Later the programme was to be hosted by Shafi Naqi Jamie, Ali Ahmed Khan, Obaid Siddiqui, Wusatullah Khan, Nayeema Ahmad Mehjoor, Mahpara Safdar, Mohammed Hanif, Zubair Ahmad, Nusrat Jahan, Eilya Haidar and Javed Soomro.

My own relationship with it morphed into something new with the passing years. It started when I was a college student and Gen Ziaul Haq overthrew an elected government and imposed martial law, and continued till the judicial farce that led to the sentencing and execution of then prime minister Zulfikar Ali Bhutto.

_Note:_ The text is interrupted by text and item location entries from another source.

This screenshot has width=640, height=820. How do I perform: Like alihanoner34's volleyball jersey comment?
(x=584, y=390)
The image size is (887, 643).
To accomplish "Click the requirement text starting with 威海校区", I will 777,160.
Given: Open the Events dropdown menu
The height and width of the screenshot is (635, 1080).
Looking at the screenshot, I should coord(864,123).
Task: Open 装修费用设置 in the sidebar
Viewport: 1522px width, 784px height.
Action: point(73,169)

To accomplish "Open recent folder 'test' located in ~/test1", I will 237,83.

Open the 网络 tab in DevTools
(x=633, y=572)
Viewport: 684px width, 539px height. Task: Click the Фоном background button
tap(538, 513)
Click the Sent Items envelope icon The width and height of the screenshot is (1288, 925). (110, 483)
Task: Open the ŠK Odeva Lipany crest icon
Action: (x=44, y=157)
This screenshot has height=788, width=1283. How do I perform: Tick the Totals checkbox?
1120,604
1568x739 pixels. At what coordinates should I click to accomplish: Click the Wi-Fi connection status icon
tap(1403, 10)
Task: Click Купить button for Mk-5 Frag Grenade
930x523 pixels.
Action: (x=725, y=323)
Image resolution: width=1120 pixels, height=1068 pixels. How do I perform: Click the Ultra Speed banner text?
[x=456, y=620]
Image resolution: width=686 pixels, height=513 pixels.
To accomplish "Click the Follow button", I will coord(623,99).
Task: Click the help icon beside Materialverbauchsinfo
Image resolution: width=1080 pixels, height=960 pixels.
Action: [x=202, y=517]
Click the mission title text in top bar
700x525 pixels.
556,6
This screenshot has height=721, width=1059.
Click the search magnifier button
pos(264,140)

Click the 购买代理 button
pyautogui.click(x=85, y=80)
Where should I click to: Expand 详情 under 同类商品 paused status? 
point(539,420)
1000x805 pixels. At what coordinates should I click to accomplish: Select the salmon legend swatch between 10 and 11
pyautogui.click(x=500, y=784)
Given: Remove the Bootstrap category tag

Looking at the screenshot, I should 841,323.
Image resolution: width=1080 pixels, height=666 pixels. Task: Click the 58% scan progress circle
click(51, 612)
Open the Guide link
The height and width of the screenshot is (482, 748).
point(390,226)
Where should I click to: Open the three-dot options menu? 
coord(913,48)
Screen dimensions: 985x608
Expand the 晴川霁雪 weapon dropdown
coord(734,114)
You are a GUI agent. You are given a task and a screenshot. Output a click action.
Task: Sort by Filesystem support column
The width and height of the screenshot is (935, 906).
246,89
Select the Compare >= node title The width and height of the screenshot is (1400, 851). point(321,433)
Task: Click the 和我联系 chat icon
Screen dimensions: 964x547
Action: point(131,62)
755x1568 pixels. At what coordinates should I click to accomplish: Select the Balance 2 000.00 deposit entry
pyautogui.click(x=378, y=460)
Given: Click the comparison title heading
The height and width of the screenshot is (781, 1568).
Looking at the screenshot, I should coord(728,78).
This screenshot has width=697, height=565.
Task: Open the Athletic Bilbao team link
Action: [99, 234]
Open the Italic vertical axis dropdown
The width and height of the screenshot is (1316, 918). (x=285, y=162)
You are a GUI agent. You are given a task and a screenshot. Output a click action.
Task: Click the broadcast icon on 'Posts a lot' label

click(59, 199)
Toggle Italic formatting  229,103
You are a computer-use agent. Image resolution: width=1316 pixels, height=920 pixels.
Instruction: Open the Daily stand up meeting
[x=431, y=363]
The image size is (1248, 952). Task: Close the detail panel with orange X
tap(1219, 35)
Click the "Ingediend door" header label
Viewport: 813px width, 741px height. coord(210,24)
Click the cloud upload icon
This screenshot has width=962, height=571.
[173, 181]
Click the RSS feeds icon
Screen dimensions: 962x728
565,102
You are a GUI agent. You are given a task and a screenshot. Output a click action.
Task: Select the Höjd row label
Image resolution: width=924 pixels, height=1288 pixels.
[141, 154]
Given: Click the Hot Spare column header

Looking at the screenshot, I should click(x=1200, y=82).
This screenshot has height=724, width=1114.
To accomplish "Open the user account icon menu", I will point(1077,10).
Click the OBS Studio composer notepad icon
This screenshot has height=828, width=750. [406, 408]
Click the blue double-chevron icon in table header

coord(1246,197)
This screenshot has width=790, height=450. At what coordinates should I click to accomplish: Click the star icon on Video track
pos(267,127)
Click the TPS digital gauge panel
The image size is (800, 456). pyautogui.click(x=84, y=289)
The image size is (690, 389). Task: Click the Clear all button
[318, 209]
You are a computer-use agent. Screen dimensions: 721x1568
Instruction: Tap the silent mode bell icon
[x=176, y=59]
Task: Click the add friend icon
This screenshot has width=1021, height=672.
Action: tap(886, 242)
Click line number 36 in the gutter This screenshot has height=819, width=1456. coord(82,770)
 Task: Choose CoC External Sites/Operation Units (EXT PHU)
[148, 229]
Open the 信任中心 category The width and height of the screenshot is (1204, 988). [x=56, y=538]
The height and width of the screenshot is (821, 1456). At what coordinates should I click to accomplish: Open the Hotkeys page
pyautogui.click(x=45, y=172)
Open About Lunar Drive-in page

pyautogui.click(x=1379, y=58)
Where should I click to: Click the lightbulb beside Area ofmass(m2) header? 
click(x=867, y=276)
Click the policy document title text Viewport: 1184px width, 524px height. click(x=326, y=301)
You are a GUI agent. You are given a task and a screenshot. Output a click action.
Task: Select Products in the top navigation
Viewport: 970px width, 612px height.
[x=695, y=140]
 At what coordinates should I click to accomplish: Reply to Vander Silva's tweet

I remember all through that period, then the formation of the MRD, the PIA hijacking to the launch of the MRD movement in 1983, one tuned in before dinner to get a sense of what was happening in our own country. Kashmiri friends in Srinagar and in the rest of the occupied valley talk of a similar experience.

If the MRD movement pressured Zia to move from outright autocratic rule to a watered down, non-party democratic order, one journalist chronicled that movement. Iqbal Jafri’s despatches from Sindh, which were at the heart of the resistance, kept the listeners abreast of the developments daily.

With the Soviets marching into Afghanistan in 1979, Rahimullah Yousufzai was to become the go-to man for any information on what was happening as the Pakistan- and CIA-trained and Saudi-funded ‘mujahideen’ took the battle to the Red Army. His voice became synonymous with credible reports on the landlocked, strife-torn country.

Zaffar Abbas, Idrees Bakhtiyar, Shahid Malik, Ali Hassan, Haroon Rashid, Azizullah Khan, Shakil Akhtar, Omar Farooq, Ram Dutt Tripathi, Yusuf Jamil and Altaf Hussain were other journalists whose voice reports from across the subcontinent were a source of credible information for a generation of Sairbeen ­listeners.

As a journalist I was asked to join the reporting team that was covering the elections in 1993. The following year the BBC offered me a job in London and I cut my teeth on Sairbeen under the stewardship of Viqar Ahmad (working weekends) after having been trained in the basics of broadcasting by Rashid Ashraf.

I worked on the programme when it went from half an hour to an hour. And then a year later as Service Editor integrated the whole 60 minutes into a rolling news and current affairs programme with a dedicated editor, by and large dispensing with translated despatches and relying on voice reports, interviews and radio packages.

The days such as the one I now recall must have happened innumerable times during Sairbeen’s life but I must share this personal experience. When we went on air on Oct 12, 1999, Gen Pervez Musharraf had been sacked as the army chief and by the time we concluded the programme an hour later, Musharraf was the country’s new ruler. Journalism does not get any more exciting and challenging.

A listener once wrote in from Drigh Colony, just across from the Karachi airport, to say that when his TV transmission was interrupted he sent his son running to get battery cells for his transistor radio. “From so many miles away you told me what was happening in my own neighbourhood. Can’t thank you enough.”

In a week’s time, the presenter will say: Aur iske saath he Sairbeen ka yeh Ikkeyavun [51] saala silsila ikhtetam ko pohncha. Khuda hafiz aur shab bakher.